1. The Bench Prime worked well but required a certain stroke to vibrate the tray just right to keep the primers flowing. I found it easier to just tap it as I removed cases...it would feed all the primers in the tray.
The weak point was that it required the use of Lee Priming shell holders and the collar retaining it cracked under pressure.

2. The ACP was a major step forward in that it doesn't require shell holders. It auto fed and auto ejected cases. Cases were centered over the priming ram by fingers in the upper assembly. It primed cases uniformally below flush with good feel. This was my first experience with the last 3 primers not feeding if there wasn't a column of primers pushing down.
The weak point of the ACP was that the reciprocating platform that supported the cases would sometimes flip the next primer when rising. A smooth stroke was required for flawless operation
It is still my favorite priming tool for seating Federal primers for my .38Spl match ammo.

3. The Pro-6k is a huge leap forward in handling primers from the tray to the priming station. I didn't even know there was a pin to vibrate the tray until reading about it here...primed my first 200 .45ACP just fine; maybe I'm just used to looking and tapping the tray. It does have an issue feeding the last 3 primers; I just load another full tray as the chute get about half empty.

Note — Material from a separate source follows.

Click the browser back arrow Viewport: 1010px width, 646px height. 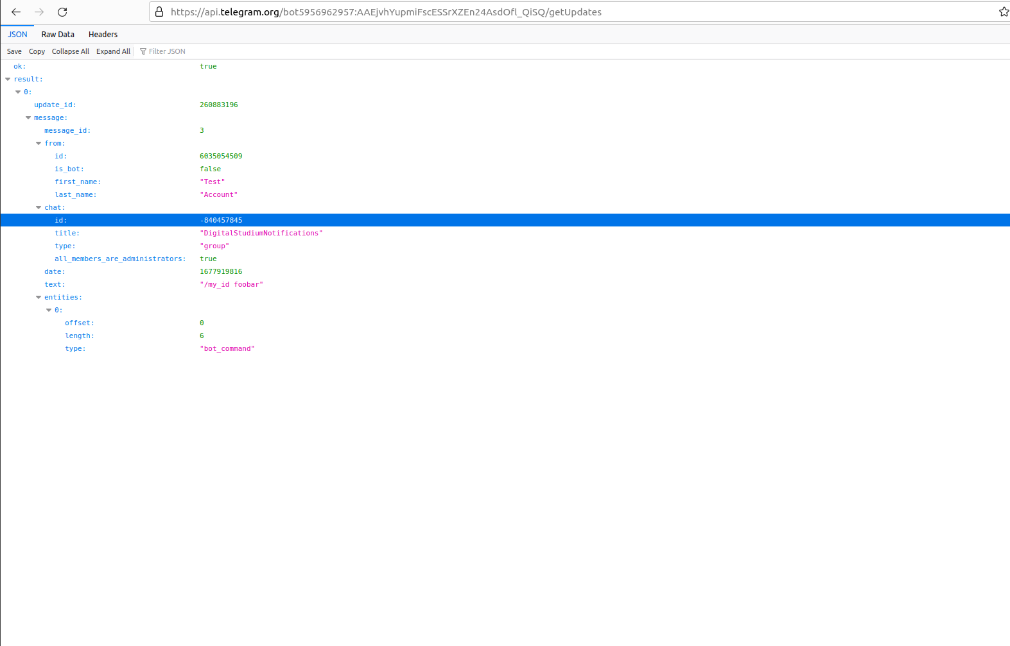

What I really like about the Lee systems of priming are the trays. I can dump a whole flat of primers in the tray, shake them for orientation, fold it, lock it, and they are ready to go; I usually load 2-5 up before I start.

I hate filling primer tubes. I've done the hunt-n-peck, the Vibra prime hand tools, both DAA electronic primer tube fillers and the Dillon tool. The only thing that seems easier is the primer collator from Mark 7 for their 10-station presses...they got the price down from $1k to just under $700, but you have to own the press first $3500 - $10k
 
I worked on the cad design a little tonight......I shortened it, and added an inside "V" at the bottom to go into Lee's bottom post support groove. It fits really nice and tight around the support, so the "V" should stop any downward travel. IOW's, it should stay put. Since the tube is open in back it's placed so that it does NOT have problems with clearance to any moving part.

I increased the 2 bumps a little, so it should rock the primers a little more. The downtube hold shown in the video really works well, and increases the effect.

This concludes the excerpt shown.